ELA: "La autoconcertación no ha reducido las listas de espera en Osakidetza"

09/03/2006

ELA ha denunciado hoy en Bilbo que la autoconcertación no ha reducido las listas de espera en Osakidetza. Como ejemplo, en algunas especialidades, el tiempo de espera hasta ser intervenido quirúrgicamente puede oscilar entre los 6 y los 18 meses. Este es el comunicado que han leído las representantes de ELA.

Las listas de espera son un problema acuciante de la sanidad vasca, sobre todo para el Departamento de Sanidad y los responsables de Osakidetza. Para estos responsables políticos, las listas de espera son un parámetro publicitario sobre el que fundamentar la existencia de una buena sanidad. De ahí los esfuerzos para mostrar unas listas de espera que no superen los 60 días. Pero, según nuestros datos, las listas de espera reales, desde que se acude al médico de familia y este le deriva al especialista, hasta que la persona es intervenida quirúrgicamente, el tiempo de espera puede oscilar entre los 6 y los 18 meses, según las especialidades.

Desde ELA afirmamos con rotundidad que los datos de listas de espera que ofrece el Departamento de Sanidad son falsos. Las medias no valen para definir los tiempos de espera. Son fruto de una política de marketing cuyo objetivo es aparentar que las cosas están bien. Los datos que hemos ido recavando en los últimos cuatro meses así lo demuestran. Las listas de espera en Osakidetza son el reflejo de la falta de personal y de la mala gestión de los recursos humanos y materiales. Falta personal, a veces falta material (fruto de la escasez de inversiones) y las instalaciones están infrautilizadas. Todo esto, base del conflicto que sigue abierto en la sanidad vasca, influye de forma directa en la calidad.

Pero, al ser consecuencia de la falta de recursos humanos y materiales y de su deficiente gestión, evidentemente el problema no es nuevo. Hace ya años, conscientes de que las listas de espera constituían un problema, los gestores de la sanidad se inventaron una fórmula que fue la AUTOCONCERTACIÓN, que supone que lo que no se pueda intervenir en horas de trabajo, se hace por la tarde (a modo de horas extras), y se cobra por acto médico. Esta fórmula, válida para las especialidades en las que no hay profesionales, se ha revelado como un instrumento inútil para la resolución de las listas de espera, y perverso, ya que lleva a algunos profesionales a generar listas de espera para poder intervenir por las tardes.

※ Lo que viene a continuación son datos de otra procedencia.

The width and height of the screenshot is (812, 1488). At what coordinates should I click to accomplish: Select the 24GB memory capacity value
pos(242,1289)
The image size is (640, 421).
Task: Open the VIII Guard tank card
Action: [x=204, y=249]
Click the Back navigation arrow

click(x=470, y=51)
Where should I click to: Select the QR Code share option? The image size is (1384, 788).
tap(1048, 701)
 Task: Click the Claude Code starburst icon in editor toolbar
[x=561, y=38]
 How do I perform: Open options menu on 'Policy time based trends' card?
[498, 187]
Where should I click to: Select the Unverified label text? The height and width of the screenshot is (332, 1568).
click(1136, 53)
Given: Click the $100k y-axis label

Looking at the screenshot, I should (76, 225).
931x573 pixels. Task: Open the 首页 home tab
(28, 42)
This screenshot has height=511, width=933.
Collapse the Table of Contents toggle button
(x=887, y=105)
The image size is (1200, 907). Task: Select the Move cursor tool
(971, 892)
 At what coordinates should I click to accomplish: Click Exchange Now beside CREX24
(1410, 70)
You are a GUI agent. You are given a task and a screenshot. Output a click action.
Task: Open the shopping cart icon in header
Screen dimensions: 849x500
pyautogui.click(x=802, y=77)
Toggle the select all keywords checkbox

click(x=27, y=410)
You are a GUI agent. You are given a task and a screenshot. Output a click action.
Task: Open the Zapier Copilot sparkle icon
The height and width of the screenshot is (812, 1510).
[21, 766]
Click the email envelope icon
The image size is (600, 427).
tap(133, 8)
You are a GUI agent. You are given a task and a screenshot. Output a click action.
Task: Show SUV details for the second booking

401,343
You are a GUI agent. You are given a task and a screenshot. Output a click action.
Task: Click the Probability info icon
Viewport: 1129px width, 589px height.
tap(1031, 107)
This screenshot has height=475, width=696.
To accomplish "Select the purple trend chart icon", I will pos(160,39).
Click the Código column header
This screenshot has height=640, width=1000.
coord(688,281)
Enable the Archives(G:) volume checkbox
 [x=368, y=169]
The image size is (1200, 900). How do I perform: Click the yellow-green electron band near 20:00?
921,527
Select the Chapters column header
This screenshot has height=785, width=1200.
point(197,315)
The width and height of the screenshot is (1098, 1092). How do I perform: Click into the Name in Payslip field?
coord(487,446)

Este sistema de autoconcertación de sigue dando, con escaso control por parte de la Administración. Pero ante lo escandaloso de los tiempos los gestores de la sanidad han optado por darle salida de la única forma que saben hacer: privatizando las intervenciones. Esta práctica no es nueva, pero en los últimos meses se está procediendo a derivar a los centros privados de forma masiva. En estos momentos una buena parte de las especialidades que tienen lista de espera más corta o no tienen, es porque el paciente recibe una llamada en su casa que le oferta la posibilidad de ser intervenido en 15 días en un centro privado o en 6 meses en Osakidetza. Las clínicas privadas o concertadas reciben ayudas públicas mientras en Osakidetza los quirófanos se encuentran cerrados por las tardes y se deja de invertir en el sector sanitario público. ¿A qué intereses responde esto?

La decisión de derivar a centros privados es, a nuestro entender, una grave decisión ya que en los centros privados los controles de calidad se escapan de lo público. Los medios son, en general, insuficientes, y ante cualquier contratiempo la solución es volver lo más rápidamente posible a la pública. Además, no se tienen en cuenta las condiciones de trabajo del personal, que en muchos casos es de explotación. Esta es, claramente, una política de privatización y desmantelación del sistema sanitario público. Es una decisión política que responde al modelo sanitario que los políticos quieren para nuestra sociedad. Desde ELA queremos denunciar este tipo de actuaciones y la solución pasa por dedicar más plantilla y más recursos a la sanidad pública.